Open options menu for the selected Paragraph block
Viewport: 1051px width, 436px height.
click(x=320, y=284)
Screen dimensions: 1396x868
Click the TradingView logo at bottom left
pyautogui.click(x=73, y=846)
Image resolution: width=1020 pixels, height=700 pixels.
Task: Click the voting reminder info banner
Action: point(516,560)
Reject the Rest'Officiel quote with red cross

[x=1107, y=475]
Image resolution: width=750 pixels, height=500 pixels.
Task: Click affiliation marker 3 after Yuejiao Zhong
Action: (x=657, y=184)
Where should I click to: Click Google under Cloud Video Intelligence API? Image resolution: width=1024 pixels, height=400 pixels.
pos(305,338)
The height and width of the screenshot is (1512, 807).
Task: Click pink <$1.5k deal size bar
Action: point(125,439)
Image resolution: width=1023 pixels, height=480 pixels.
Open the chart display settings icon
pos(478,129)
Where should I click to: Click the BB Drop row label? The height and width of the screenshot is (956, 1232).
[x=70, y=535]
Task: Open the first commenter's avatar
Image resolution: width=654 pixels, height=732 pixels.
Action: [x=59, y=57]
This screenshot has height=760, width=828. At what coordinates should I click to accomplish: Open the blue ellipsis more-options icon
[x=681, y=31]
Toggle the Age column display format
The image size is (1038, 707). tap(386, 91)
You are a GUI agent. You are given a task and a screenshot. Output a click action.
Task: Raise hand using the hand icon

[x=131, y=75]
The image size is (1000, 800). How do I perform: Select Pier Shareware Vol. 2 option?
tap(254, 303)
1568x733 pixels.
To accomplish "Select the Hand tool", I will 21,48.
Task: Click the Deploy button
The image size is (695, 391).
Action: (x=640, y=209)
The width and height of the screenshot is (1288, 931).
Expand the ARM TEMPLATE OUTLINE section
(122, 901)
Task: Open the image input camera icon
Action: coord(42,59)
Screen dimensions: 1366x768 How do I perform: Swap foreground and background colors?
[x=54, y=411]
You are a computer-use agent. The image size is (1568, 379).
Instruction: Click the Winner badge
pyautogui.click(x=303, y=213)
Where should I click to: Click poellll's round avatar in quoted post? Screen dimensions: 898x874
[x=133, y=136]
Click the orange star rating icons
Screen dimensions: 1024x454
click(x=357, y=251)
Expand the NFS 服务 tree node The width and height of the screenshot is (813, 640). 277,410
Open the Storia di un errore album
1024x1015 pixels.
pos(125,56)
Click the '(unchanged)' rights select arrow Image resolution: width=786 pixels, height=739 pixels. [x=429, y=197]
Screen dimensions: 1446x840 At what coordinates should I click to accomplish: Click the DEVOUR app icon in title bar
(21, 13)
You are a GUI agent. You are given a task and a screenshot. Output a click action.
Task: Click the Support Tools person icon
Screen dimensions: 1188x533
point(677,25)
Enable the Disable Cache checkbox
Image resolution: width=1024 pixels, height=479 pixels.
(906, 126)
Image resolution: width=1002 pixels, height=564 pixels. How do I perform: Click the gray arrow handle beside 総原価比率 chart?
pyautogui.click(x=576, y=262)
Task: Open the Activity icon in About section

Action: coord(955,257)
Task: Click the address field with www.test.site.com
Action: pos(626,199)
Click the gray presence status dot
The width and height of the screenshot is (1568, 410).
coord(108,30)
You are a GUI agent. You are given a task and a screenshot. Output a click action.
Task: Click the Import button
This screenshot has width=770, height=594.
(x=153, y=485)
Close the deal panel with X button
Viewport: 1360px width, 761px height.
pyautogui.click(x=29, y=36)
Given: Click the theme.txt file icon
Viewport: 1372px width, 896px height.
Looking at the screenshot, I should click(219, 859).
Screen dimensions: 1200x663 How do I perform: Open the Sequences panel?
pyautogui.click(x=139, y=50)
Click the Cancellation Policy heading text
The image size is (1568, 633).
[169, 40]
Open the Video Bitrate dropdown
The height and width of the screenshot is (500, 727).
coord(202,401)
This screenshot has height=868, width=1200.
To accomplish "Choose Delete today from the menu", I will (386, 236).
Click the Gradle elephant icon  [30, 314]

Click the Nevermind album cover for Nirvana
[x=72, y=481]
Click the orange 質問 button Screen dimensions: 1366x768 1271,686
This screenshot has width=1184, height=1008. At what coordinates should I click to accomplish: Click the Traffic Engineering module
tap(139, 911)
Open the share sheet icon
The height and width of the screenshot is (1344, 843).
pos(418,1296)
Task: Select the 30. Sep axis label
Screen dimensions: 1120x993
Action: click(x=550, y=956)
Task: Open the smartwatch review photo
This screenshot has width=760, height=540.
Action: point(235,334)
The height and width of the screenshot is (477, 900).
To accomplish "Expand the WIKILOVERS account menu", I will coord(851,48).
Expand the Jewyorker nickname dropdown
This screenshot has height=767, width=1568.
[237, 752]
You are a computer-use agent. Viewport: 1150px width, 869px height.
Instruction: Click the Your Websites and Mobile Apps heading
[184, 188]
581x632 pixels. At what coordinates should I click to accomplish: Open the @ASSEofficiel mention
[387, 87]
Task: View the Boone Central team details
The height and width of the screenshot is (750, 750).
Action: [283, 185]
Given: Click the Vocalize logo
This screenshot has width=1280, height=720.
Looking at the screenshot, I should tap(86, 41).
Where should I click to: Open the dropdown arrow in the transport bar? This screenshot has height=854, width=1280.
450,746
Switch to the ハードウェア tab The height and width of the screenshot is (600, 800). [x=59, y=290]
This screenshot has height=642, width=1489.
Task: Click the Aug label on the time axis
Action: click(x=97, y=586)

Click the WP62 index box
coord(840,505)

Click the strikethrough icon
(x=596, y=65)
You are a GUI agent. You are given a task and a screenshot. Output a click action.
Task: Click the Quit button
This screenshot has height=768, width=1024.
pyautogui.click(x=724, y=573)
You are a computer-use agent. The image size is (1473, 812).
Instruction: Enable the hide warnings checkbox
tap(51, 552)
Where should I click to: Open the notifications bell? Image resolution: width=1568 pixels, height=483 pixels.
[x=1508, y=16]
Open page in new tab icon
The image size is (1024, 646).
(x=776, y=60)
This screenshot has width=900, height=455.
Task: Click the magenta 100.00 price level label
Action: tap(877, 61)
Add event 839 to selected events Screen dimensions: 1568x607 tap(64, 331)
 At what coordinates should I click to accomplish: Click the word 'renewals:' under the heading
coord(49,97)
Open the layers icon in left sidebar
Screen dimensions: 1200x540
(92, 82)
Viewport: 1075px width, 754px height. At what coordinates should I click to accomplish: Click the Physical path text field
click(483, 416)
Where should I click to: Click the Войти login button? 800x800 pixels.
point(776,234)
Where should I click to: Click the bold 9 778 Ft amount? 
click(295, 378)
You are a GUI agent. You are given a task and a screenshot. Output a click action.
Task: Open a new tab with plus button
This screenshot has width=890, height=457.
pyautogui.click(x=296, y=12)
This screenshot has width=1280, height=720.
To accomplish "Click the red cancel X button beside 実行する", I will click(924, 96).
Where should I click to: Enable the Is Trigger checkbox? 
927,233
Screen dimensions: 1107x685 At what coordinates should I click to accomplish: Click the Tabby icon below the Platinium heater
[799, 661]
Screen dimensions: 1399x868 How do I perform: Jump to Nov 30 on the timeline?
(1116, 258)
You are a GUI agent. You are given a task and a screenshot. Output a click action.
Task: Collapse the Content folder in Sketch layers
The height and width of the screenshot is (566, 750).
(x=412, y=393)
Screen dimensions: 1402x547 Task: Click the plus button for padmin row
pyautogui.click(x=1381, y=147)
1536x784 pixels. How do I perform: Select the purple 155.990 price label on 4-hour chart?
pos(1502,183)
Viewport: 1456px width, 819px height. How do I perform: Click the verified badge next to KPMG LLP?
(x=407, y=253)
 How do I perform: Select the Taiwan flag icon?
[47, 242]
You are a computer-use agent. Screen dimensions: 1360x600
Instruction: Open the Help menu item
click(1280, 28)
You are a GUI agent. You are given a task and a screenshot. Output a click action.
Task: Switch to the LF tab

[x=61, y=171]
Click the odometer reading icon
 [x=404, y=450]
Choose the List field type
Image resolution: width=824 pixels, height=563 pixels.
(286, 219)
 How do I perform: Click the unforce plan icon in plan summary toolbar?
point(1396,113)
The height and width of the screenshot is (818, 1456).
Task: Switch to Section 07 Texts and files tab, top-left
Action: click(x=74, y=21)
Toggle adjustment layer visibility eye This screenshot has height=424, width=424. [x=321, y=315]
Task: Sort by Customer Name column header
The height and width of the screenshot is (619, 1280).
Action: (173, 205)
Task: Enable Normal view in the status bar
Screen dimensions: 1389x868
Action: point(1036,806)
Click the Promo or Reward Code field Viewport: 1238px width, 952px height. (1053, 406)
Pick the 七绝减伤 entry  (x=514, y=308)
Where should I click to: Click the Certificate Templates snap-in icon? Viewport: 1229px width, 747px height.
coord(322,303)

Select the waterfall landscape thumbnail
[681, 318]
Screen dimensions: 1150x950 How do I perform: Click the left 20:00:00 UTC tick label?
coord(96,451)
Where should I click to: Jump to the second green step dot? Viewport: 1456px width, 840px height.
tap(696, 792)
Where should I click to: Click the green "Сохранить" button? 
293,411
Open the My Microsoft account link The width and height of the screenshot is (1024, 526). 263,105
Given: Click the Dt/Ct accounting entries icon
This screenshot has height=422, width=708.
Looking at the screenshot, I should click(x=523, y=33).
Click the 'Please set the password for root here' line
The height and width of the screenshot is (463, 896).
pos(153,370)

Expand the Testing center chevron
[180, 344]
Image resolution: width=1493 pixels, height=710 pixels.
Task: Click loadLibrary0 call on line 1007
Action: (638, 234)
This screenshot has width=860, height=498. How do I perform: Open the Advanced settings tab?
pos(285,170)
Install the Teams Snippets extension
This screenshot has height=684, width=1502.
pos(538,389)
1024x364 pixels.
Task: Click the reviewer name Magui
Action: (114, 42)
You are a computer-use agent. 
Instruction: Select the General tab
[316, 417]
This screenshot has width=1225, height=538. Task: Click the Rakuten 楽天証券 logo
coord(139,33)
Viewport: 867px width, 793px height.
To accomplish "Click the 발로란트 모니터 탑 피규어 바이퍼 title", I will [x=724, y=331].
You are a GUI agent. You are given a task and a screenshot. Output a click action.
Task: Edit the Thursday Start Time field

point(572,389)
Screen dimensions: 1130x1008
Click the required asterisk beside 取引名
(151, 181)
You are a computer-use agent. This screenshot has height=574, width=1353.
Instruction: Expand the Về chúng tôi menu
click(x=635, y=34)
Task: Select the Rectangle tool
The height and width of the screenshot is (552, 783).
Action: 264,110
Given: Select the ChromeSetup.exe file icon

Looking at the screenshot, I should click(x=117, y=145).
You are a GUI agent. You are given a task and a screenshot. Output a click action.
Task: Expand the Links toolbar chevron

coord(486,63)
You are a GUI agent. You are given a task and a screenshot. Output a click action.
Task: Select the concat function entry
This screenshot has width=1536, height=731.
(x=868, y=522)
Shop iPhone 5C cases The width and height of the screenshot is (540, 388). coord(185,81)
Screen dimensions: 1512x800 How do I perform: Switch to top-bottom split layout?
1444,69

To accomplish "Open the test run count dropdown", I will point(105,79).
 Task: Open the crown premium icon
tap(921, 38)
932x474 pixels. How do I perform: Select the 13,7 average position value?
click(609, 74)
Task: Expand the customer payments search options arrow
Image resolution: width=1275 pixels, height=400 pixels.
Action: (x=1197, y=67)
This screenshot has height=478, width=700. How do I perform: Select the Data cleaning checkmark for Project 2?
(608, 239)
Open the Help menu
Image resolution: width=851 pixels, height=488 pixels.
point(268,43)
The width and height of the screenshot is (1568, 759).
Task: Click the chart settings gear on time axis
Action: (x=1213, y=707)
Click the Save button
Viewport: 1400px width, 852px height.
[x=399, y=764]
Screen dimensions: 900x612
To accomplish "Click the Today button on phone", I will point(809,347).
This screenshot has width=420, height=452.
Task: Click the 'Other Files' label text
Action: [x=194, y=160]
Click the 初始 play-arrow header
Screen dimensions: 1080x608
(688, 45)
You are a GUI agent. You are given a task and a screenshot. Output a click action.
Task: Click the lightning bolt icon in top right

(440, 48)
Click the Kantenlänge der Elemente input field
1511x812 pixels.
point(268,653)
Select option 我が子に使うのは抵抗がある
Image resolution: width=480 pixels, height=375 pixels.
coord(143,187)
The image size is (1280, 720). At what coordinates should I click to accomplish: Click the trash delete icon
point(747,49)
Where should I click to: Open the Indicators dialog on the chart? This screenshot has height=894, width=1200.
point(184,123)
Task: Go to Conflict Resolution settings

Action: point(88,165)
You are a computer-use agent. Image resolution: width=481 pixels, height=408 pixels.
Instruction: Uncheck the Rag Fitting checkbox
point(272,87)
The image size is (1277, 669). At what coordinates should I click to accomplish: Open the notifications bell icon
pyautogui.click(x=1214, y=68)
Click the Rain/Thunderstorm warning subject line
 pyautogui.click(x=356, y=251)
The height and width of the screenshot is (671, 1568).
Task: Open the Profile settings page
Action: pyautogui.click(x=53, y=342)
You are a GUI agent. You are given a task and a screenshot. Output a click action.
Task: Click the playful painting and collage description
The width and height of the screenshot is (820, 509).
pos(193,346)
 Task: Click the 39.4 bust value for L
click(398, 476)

> [Problem]: Could you filter the material above and copy each line that holds the word "selected"?

> [Result for this task]:
Open options menu for the selected Paragraph block
Add event 839 to selected events Screen dimensions: 1568x607 tap(64, 331)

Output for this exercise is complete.